Lust:  You are not one to sit idly by while your regular clientele begs you to come over, but good on you for staying strong.

Friendships: “It’s a wild time to be alive”– Weyes Blood, and me, and everyone. Your friends are in flux, don’t take anything personally.  

Work: You are thriving the apocalypse. Work is stressful, but you under pressure? Girl, that’s like a coal turning into a diamond. *Tongue pop* or whatever.

sagittarius

Sagittarius gets some sexual healing

The cosmos is telling me that you’ll be spending a lot of time at home this month.

Love: Your love life is blossoming in quarantine. Who knew being trapped together in a small one-bedroom would fix the problems in your relationship? It sounds like the beginning of a rom-com...wait. Okay, shotgun. Do not write that script, it’s mine.

Lust: The lack of control right now is making you feel a little woozy. You know what though? Your ass needs to learn how to surrender. I think a month of being a sub bottom is exactly what you need.

Friendships: Though you wish you could be riding’ dirty with your girls right now, don’t worry, you will again. And the next time you see them will be at your favorite bar, on a Friday night.  You’ll see them across the floor and run over, they’ll open up a bottle of Rush and you’ll take a hit and right then? Right then, The DJ starts spinning I Wanna Dance With Somebody.

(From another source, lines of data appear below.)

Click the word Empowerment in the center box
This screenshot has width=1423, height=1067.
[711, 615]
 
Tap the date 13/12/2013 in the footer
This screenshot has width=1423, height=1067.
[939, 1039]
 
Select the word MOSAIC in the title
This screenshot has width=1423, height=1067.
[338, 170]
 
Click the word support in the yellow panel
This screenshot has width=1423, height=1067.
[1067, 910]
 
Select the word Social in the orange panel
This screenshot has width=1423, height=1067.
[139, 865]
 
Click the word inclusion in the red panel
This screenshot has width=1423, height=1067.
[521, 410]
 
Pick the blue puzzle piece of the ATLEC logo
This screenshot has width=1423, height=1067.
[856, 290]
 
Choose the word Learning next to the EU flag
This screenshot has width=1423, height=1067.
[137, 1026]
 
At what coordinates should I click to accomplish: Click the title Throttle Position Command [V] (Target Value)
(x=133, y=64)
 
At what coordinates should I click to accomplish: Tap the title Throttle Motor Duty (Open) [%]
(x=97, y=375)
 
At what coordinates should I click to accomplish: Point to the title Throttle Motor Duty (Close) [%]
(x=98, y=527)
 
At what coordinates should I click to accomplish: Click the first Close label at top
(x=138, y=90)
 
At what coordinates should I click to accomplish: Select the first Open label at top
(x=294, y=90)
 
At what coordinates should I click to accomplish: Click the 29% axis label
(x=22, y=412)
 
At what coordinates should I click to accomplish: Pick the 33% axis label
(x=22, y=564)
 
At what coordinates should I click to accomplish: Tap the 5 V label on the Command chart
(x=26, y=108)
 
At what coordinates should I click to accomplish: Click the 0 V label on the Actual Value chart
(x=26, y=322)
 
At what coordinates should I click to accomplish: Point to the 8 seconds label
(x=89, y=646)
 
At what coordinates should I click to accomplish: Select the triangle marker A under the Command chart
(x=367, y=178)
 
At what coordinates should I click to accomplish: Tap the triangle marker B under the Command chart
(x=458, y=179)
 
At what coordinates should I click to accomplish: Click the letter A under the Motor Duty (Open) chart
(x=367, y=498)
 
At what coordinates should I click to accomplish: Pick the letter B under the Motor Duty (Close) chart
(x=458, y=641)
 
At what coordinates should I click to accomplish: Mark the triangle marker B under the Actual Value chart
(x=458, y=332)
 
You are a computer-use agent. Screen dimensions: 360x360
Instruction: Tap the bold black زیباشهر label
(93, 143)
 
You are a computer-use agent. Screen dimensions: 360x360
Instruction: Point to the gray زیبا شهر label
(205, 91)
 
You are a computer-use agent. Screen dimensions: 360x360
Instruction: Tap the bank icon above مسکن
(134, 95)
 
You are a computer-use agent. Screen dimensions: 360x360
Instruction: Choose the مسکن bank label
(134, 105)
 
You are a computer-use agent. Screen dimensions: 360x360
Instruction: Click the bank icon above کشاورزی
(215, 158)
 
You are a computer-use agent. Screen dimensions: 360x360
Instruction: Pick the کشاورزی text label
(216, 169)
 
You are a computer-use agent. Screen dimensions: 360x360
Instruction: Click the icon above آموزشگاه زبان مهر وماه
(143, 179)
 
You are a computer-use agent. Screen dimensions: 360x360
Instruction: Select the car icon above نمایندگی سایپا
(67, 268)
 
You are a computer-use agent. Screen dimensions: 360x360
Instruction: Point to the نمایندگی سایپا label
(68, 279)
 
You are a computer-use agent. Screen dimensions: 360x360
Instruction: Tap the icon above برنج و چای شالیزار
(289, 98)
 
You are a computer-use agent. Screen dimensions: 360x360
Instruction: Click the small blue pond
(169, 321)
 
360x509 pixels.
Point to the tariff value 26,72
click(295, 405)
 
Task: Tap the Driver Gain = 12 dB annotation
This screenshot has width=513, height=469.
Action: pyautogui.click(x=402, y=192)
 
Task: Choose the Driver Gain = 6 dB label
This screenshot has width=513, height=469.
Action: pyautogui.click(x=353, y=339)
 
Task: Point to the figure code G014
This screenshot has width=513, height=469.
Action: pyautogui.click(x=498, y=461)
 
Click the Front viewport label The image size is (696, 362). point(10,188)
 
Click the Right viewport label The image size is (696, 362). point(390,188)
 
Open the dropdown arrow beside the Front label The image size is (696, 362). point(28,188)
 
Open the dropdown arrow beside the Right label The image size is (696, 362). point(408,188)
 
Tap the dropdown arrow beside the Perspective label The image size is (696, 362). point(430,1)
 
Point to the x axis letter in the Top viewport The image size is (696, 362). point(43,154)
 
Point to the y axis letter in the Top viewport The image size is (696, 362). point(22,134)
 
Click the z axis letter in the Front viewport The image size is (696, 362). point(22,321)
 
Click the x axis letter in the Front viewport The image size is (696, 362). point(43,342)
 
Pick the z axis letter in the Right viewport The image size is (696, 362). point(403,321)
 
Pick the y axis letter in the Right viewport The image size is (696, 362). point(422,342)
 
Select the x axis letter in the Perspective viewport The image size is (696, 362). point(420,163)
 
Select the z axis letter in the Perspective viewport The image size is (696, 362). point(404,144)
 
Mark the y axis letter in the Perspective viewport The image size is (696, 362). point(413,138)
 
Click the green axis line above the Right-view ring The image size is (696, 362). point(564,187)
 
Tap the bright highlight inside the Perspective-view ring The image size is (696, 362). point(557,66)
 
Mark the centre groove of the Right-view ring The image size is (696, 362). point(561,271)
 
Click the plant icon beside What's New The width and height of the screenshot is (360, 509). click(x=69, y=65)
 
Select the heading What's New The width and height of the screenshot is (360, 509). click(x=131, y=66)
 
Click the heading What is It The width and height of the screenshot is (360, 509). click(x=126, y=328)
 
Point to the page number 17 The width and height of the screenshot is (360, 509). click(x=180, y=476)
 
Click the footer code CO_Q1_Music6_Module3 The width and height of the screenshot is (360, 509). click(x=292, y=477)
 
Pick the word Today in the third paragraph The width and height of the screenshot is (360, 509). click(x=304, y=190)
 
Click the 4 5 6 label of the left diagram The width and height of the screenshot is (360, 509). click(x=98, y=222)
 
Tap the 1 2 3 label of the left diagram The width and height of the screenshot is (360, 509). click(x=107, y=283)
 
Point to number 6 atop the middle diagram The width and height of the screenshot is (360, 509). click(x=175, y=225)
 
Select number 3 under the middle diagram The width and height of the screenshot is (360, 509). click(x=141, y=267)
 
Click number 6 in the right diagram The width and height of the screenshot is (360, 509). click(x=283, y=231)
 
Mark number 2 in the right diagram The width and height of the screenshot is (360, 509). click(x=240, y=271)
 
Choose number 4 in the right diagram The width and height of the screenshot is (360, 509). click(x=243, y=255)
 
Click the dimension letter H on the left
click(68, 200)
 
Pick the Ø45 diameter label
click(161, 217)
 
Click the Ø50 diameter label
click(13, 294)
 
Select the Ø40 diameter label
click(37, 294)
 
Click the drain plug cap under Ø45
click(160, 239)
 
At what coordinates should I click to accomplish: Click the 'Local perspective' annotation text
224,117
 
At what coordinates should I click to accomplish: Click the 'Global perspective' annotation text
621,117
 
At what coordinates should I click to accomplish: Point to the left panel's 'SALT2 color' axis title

Work: The best way to get ahead in work is to do the work and be nice and stop wearing the same sweater to every zoom meeting.

capricorn

Capricorn feels feelings

The cosmos is telling me that you’ll be spending a lot of time at home this month.

Love: You are experiencing something strange. Something foreign. Something unusual. You are experiencing feelings. Self-isolation is making you vulnerable and reminding you that needing ppl is not just normal, it’s necessary. Tell your crush, your parents, and your friends you love them.

Lust: These feelings that you are experiencing are also causing a strange sensation in your lower region. Dare I say, you’re horny bitch? If you’re quarantined by yourself set your vibrator to 10 and if you got a man, show your man what you got!

Friendships: You don’t always have to be the first one to reach out, I know you get touchy about that, but everyone is in a weird place. Be the bigger person and send some love to your girls.

Work: You’re a true teacher’s pet at work, but working from home is killing your productivity. That’s okay. Do what you can and take care of yourself.

aquarius

Aqua makes a few calls…

The cosmos is telling me that you’ll be spending a lot of time at home this month.

Love: Tina Turner said, “What’s love got to do with it?” and your ass just nodded and said, yup. Rude.

Lust: The stress of work and quarantine is deflating your libido, but masturbating is crucial to helping you relax! Have you tried phone sex? I’m just going to leave this right here—(605) 475-3353.

Friendships: Your friends are coming in for the rescue this month as your anxiety begins to overwhelm. Let yourself be vulnerable and honest to your besties, we’re all in this together. If you want I could throw us a Zoom dance party...but I don’t take song requests...

Work: Some days are meant to be productive, some days are meant to investigate who tf is Zipper in Animal Crossing.

pisces

Raw fish

The cosmos is telling me that you’ll be spending a lot of time at home this month.

Love: Honey, this ain’t the szn. I am sorry to this fish, but nope. Not you. I will let you in on a secret though, April showers bring May flowers. And by flowers I'm referring to the kind that bloom a la Troye Sivan.

Lust: You’re horny, but not for sexy per se. You want a romantic fantasy where someone says they need you desperately and then they tie you up and bang you to smithereens. Try reading porn this month, it’ll give you a better orgasm than Xtube.

Friendships: You’ve had a weird go of it the past year, I would gird your loins and watch your trap and appreciate those who love you most.

Work: Let me quote Legally Blonde: The Musical for this one, “Back in the game, back on the case, get the hell out of her way!” And that’s that on that, darling.